§ Excerpted data:
## start

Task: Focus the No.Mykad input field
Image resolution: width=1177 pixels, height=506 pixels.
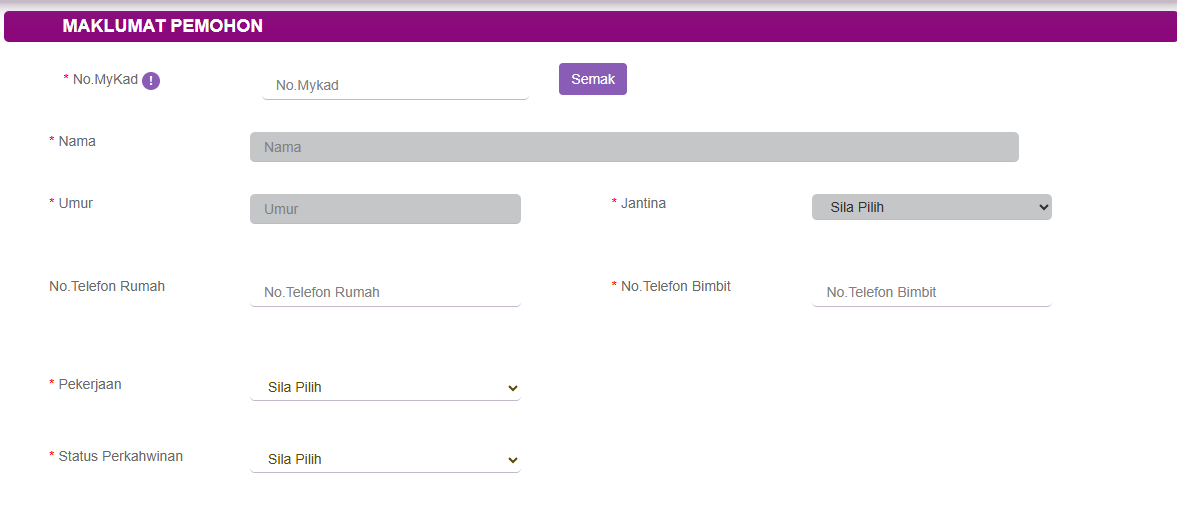Action: (394, 85)
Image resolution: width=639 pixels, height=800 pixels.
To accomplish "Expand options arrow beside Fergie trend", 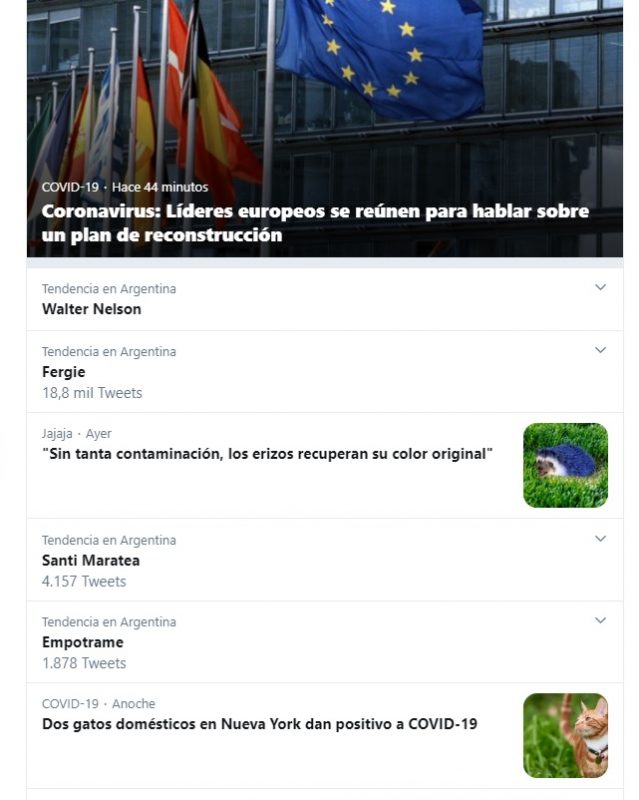I will point(600,350).
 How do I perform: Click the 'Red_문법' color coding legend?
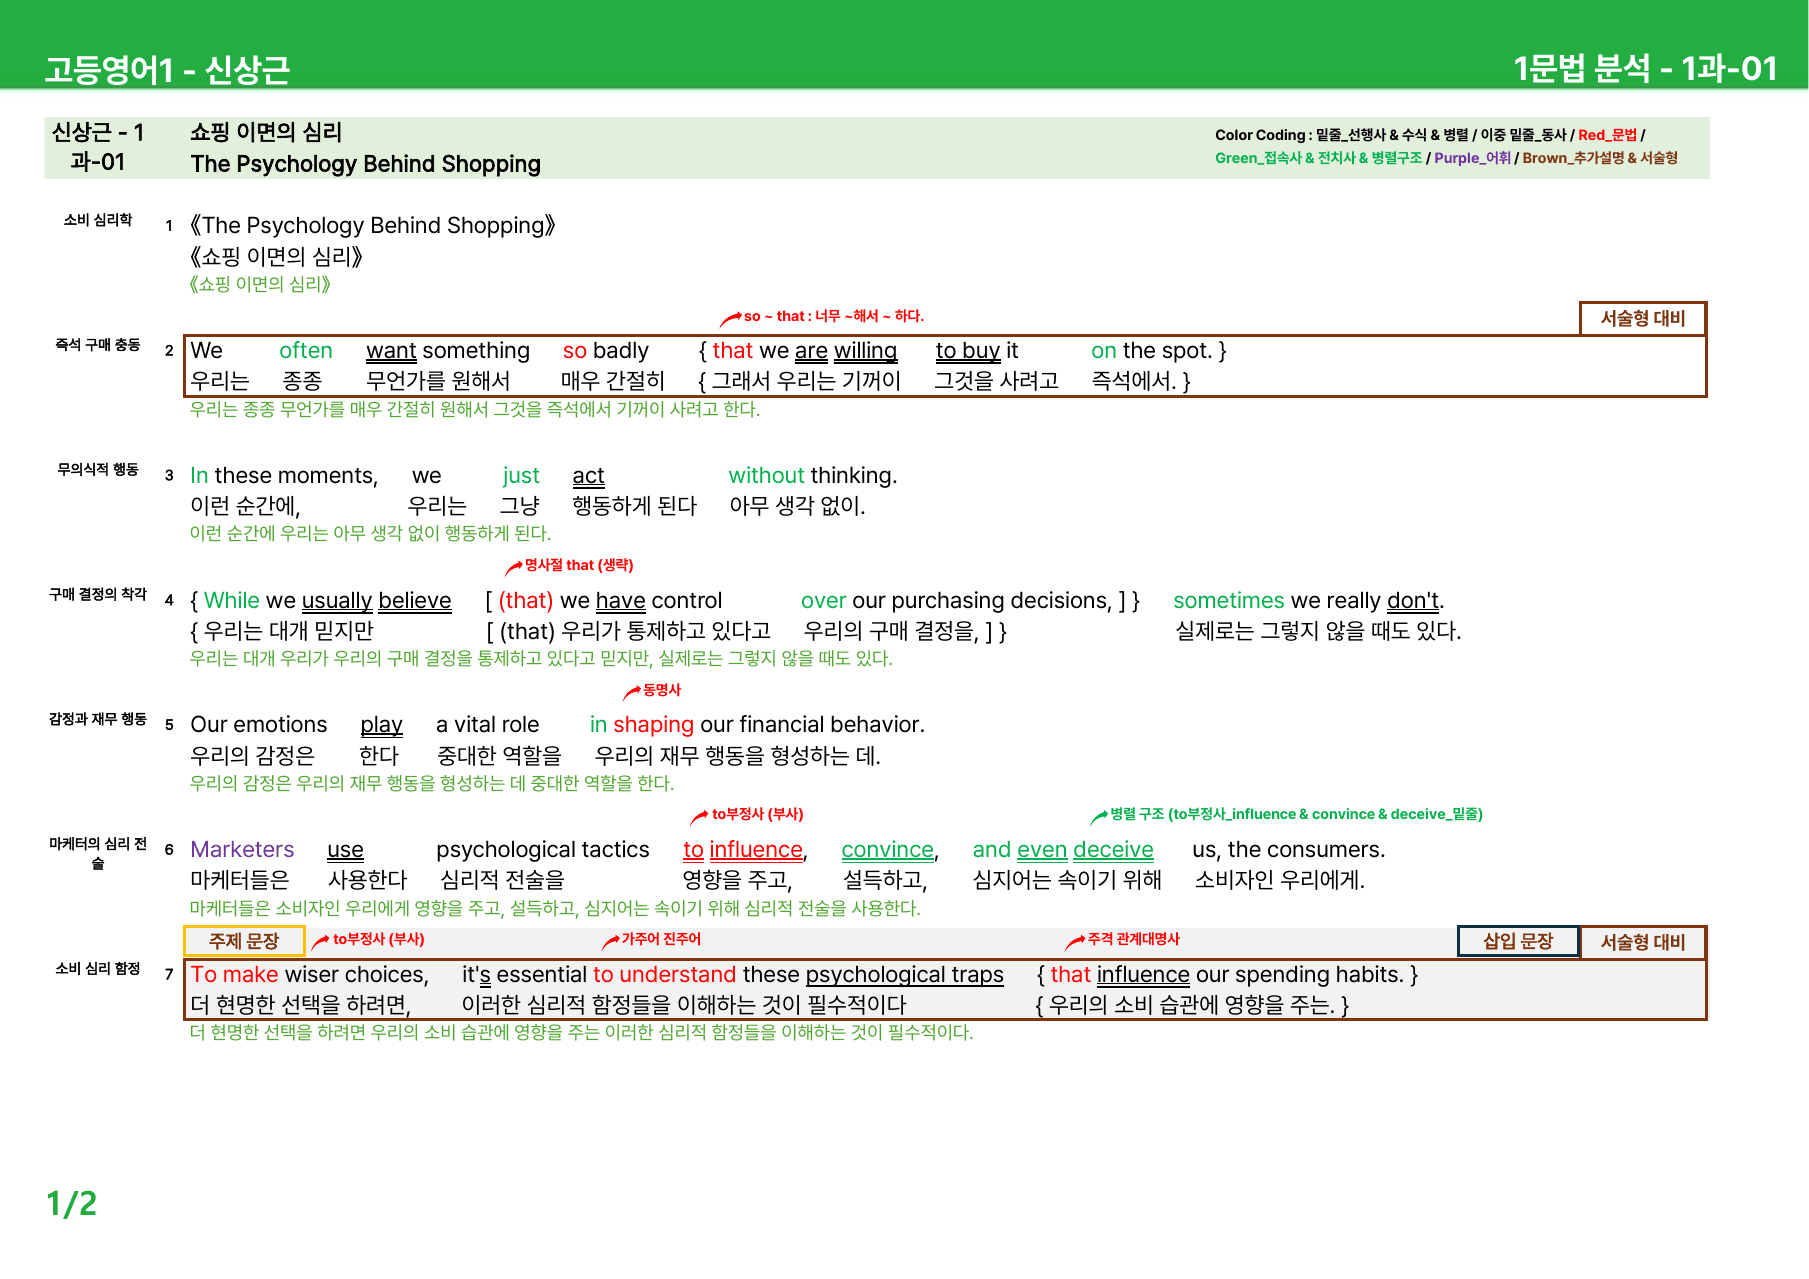coord(1607,135)
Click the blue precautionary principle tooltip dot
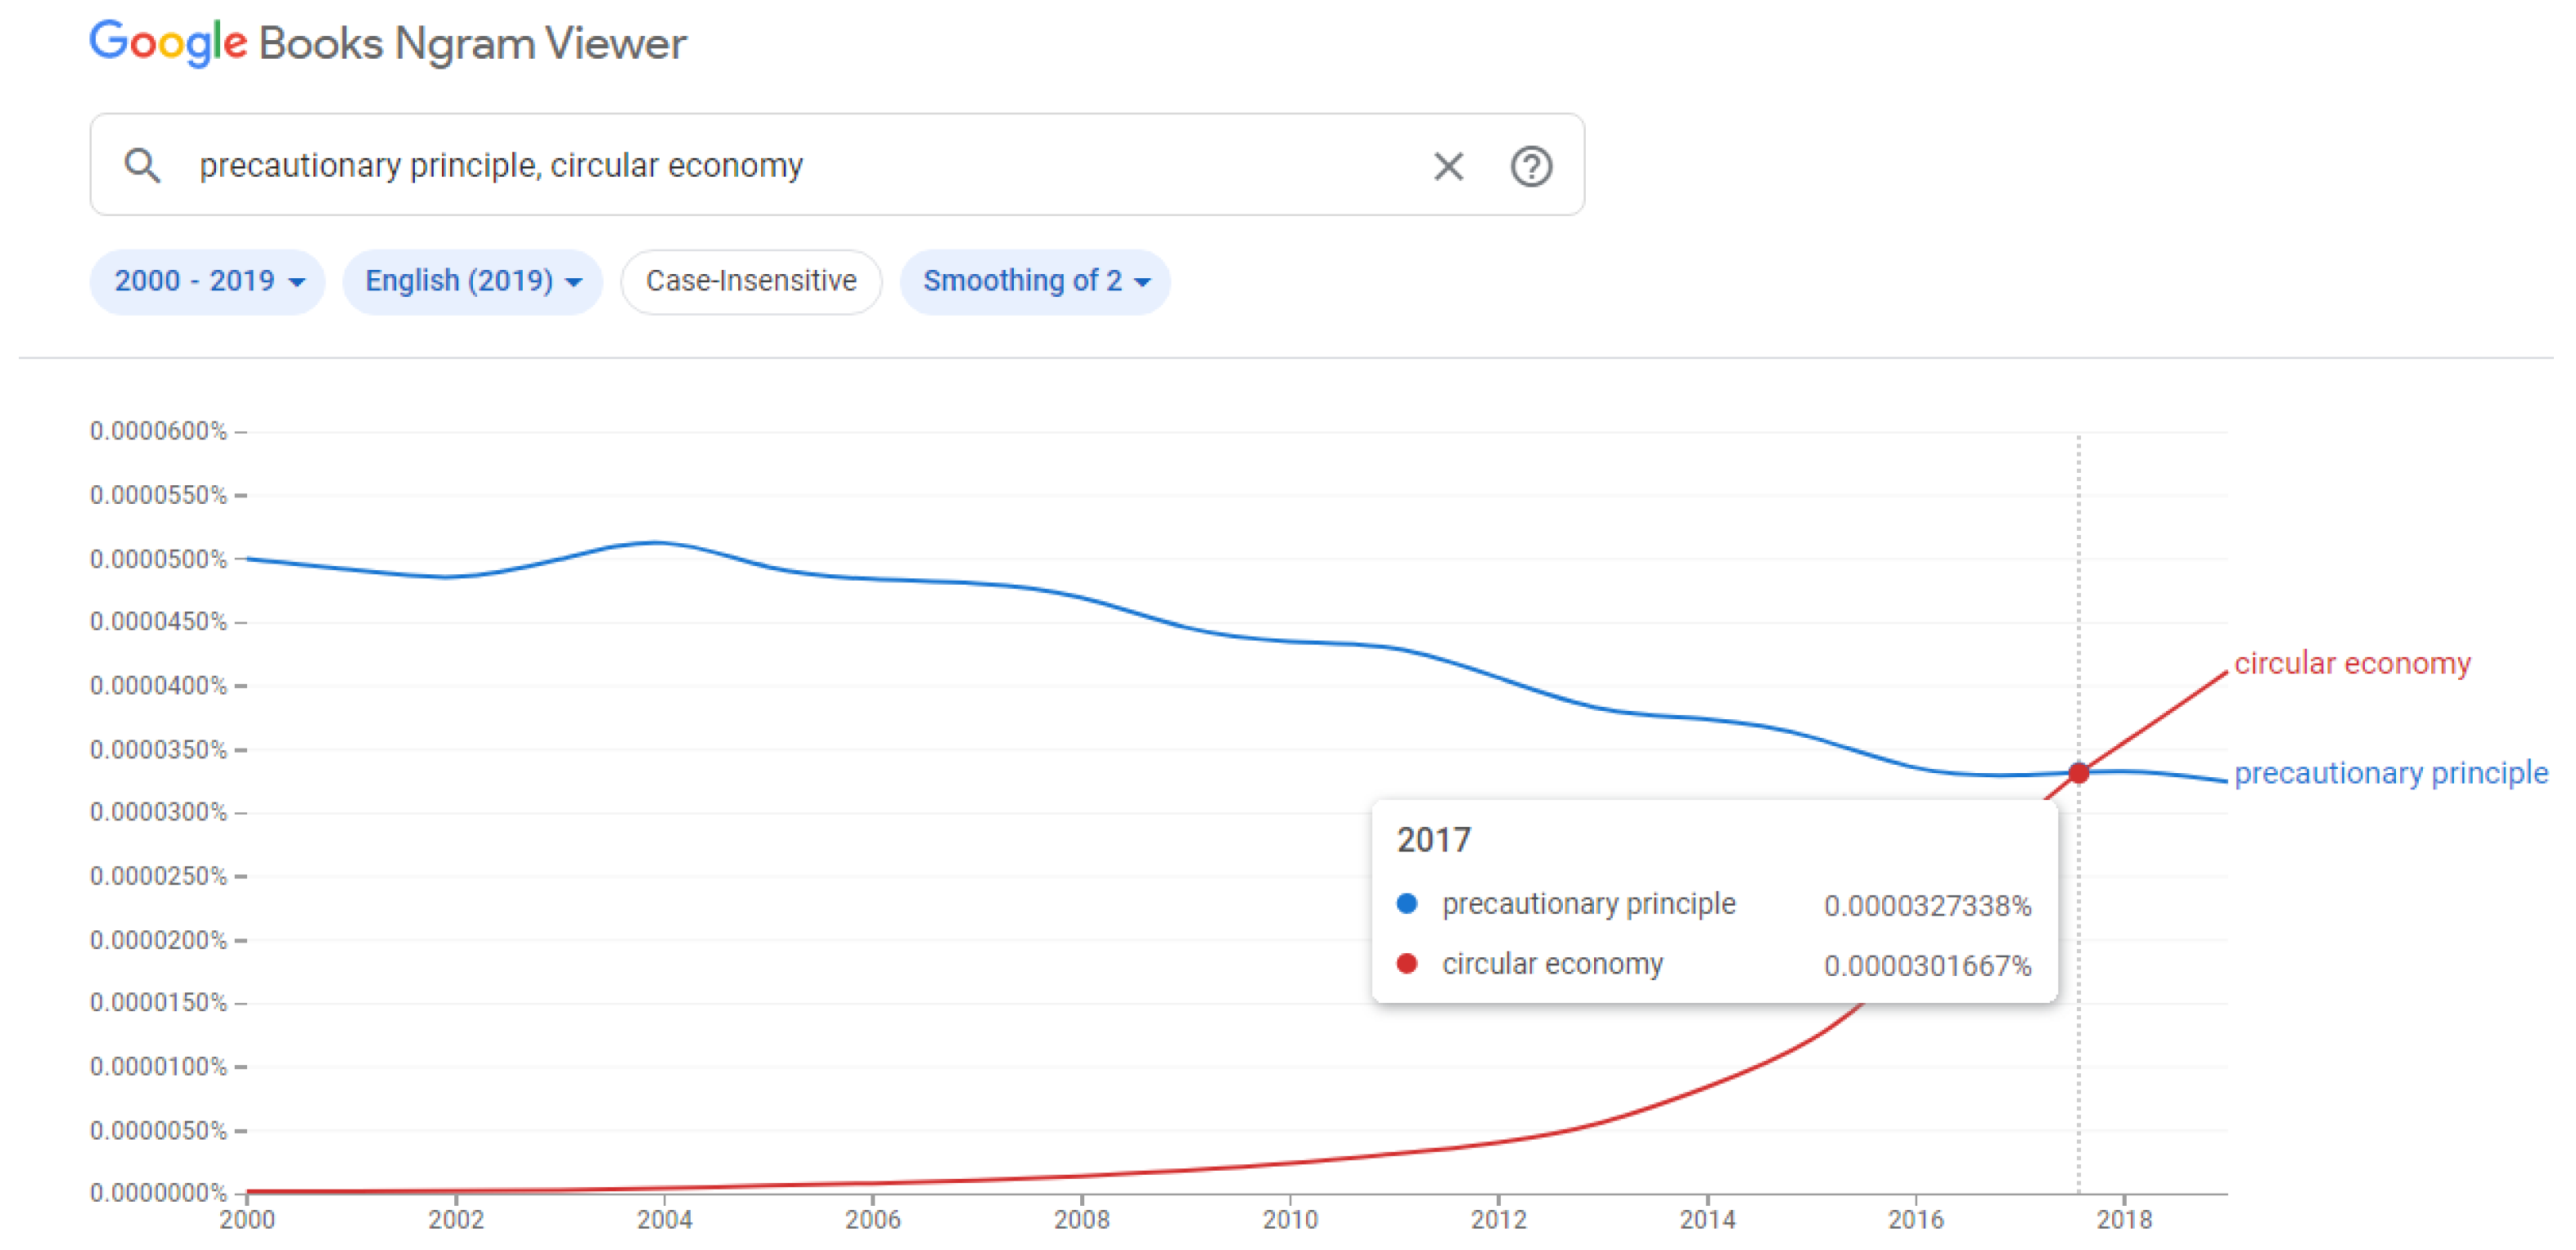 pyautogui.click(x=1406, y=904)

## end

§ Goal: Quote the records word for word, beginning at the line that contains "Click the blue" and ending with the last line of the records. Leave the pictures out.

§ Full answer:
Click the blue precautionary principle tooltip dot
 pyautogui.click(x=1406, y=904)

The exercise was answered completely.